Last night, one of the readings at small group was from John 13, where John mentions “the disciple whom Jesus loved.” In The Voice, he is referred to as the one disciple in particular, “who was loved by Jesus…”
Of course, I have been pondering this after the fact. One of the teachers in our group said he was going to sign his name on one of the kid’s papers and follow it with, who is loved by Jesus.
Even a couple of months ago, I would have been hard pressed to take that statement to heart. It’s been difficult for me to wrap my brain around the fact that Jesus loves me. Truly, madly, deeply loves me.
I can’t yet wrap my brain around the significance of giving God the keys to the room I’ve withheld from him to protect myself for most of my life, but I do know, by doing so, I know I am loved by Jesus, and I feel loved by Jesus.
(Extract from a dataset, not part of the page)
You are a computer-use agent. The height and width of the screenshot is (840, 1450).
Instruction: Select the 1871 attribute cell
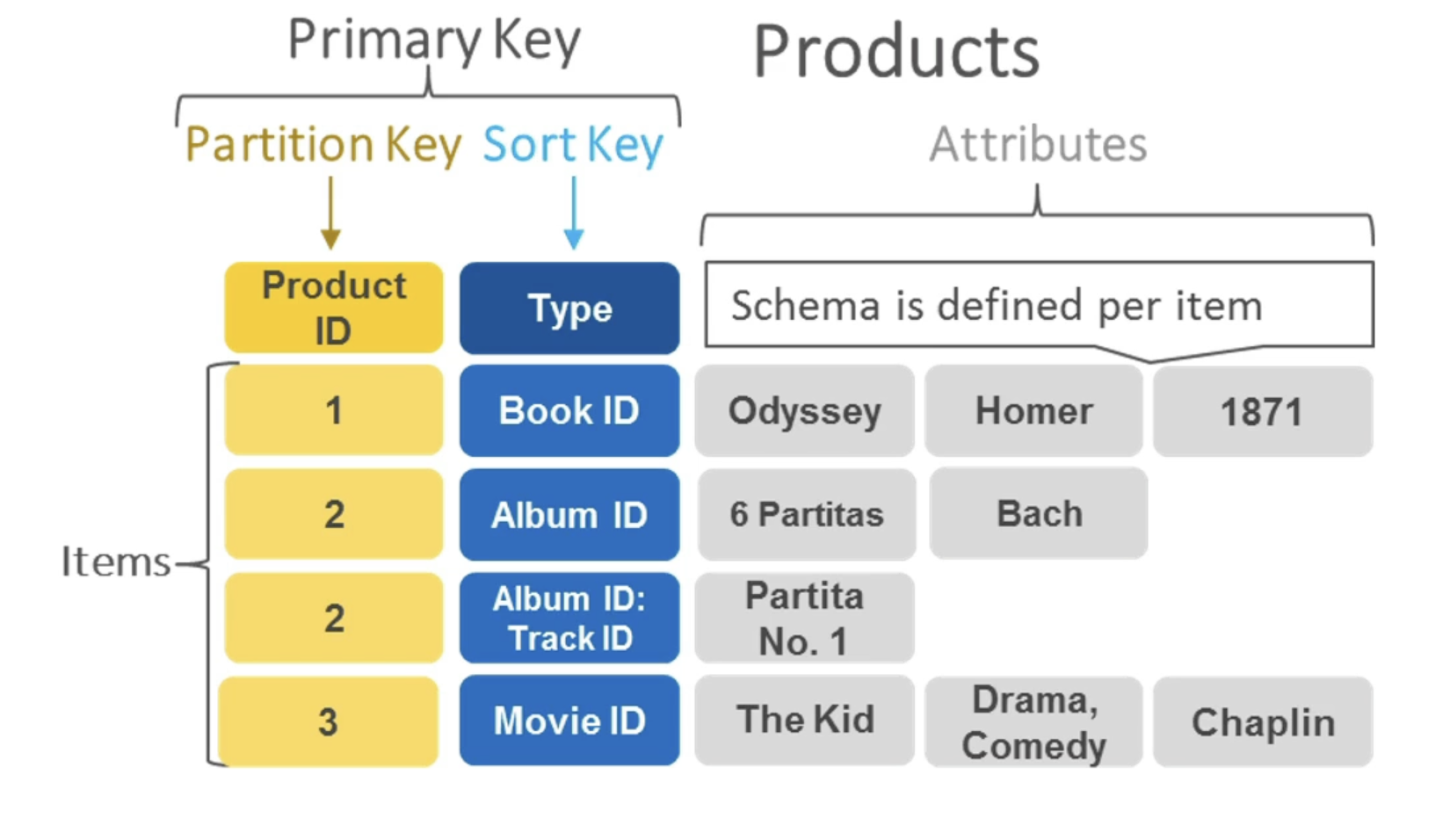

Tonight was our Maunday Thursday service. We observed both the Eucharist and everyone got their feet washed. Having talked about Jesus washing the disciples’ feet last night, I was more touched by this service than ever before. I love being a part of a tradition that has been passed down for thousands of years. I am now a part of that tradition, woven into the fabric of Lent, of Passover.
As Lent draws to a close, I am grateful for so many things God has done in me, despite me. I have no regrets giving God the keys to that room. I am excited to see what will happen after Lent is over. God is always at work.
Tonight, I will sign off… knowing this to be true in my heart. I am Sassy, who is loved by Jesus.